#### Records:

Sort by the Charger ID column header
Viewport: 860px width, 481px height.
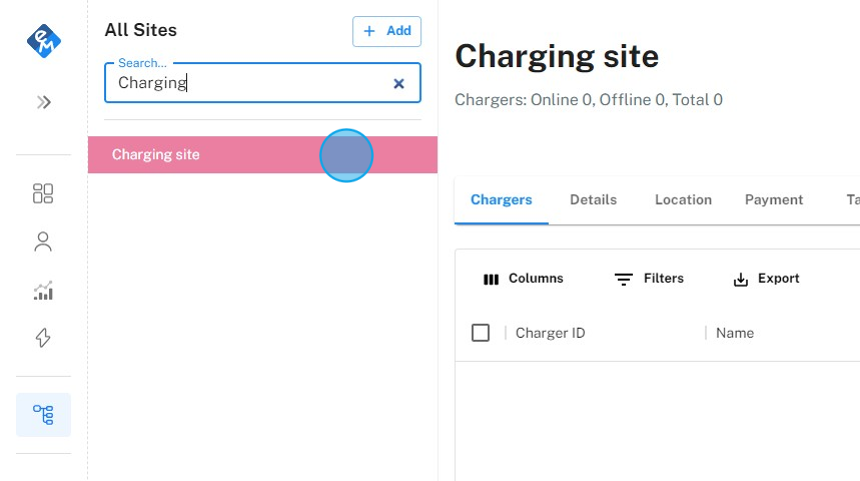550,333
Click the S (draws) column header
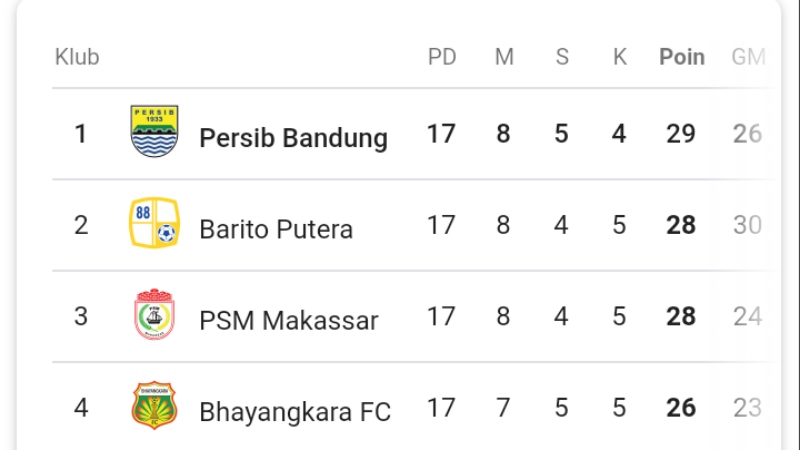 pos(562,57)
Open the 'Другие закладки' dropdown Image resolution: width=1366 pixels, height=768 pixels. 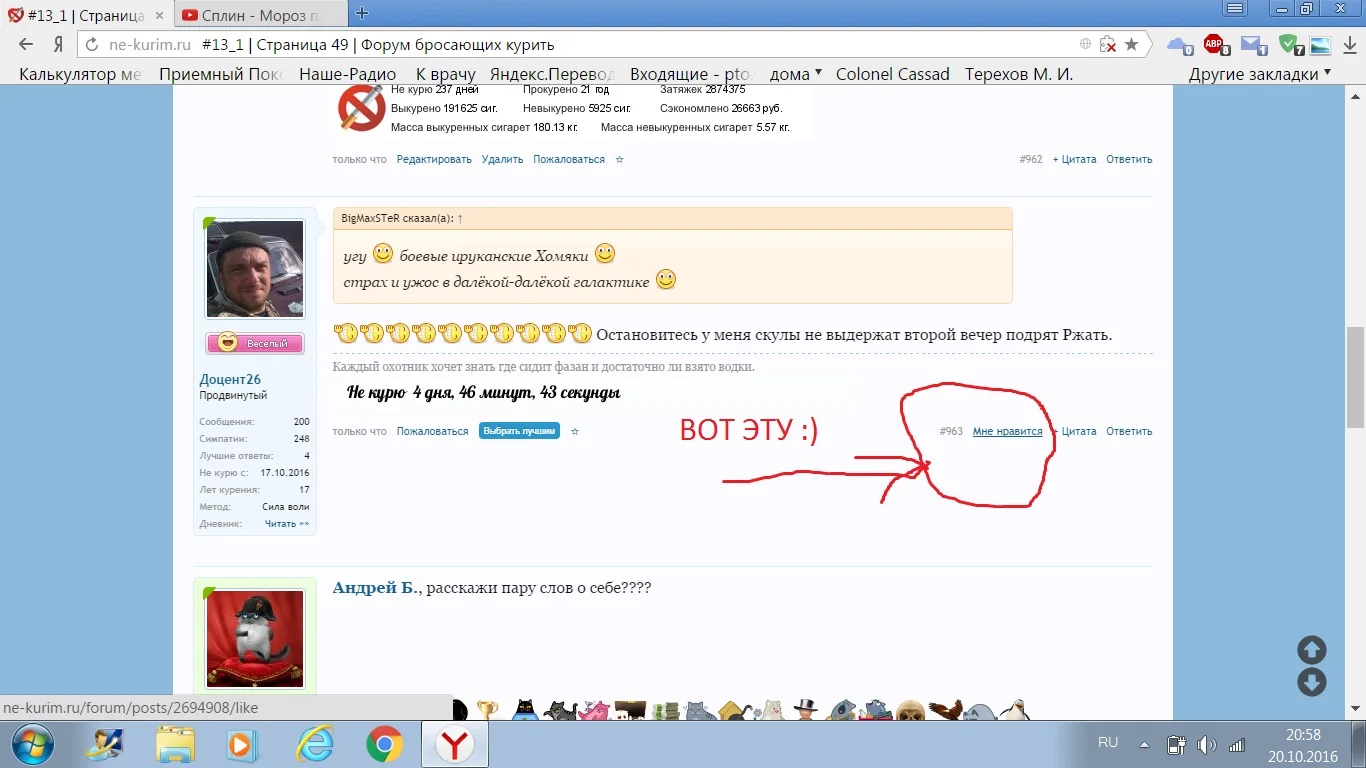[x=1255, y=73]
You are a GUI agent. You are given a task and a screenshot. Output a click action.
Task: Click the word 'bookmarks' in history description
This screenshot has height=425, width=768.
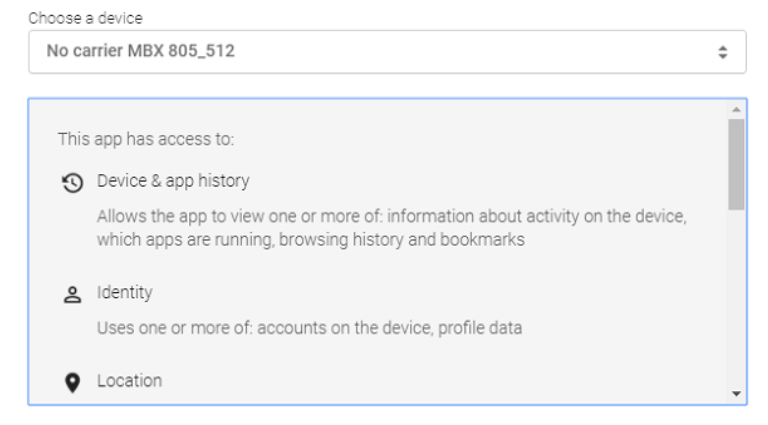[x=489, y=240]
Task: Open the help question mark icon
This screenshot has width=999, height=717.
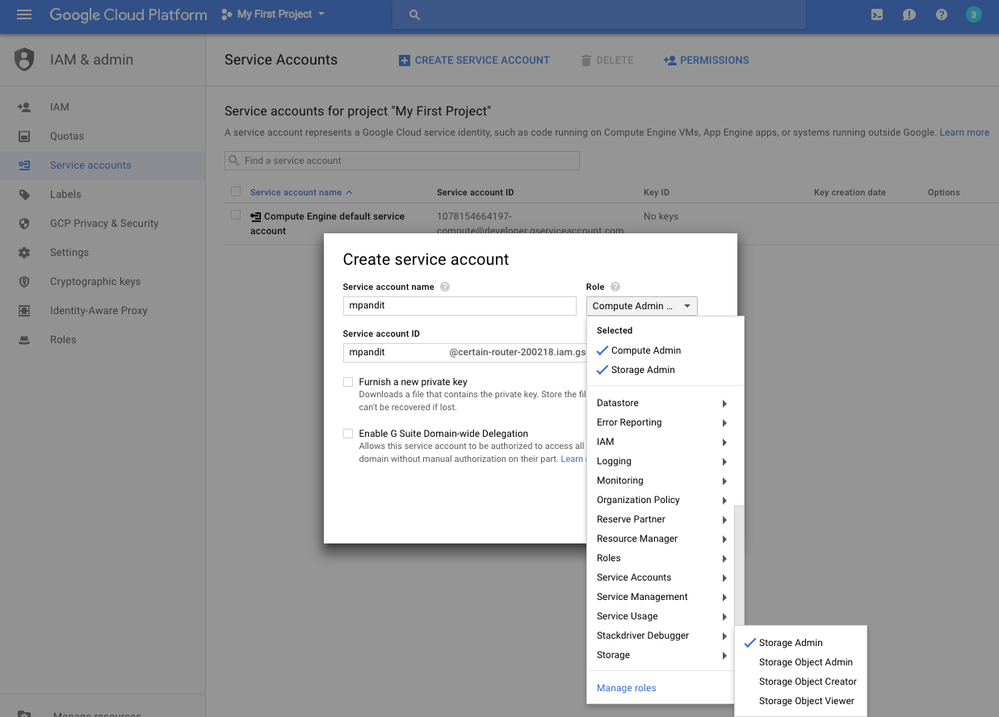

#### Exercise description:
Only the lines from the one containing "Task: Click the" through the last line of the records above should be repeated, exactly and without pictures.

#### Your solution:
Task: Click the word 'bookmarks' in history description
This screenshot has height=425, width=768.
[x=489, y=240]
Task: Open the help question mark icon
This screenshot has width=999, height=717.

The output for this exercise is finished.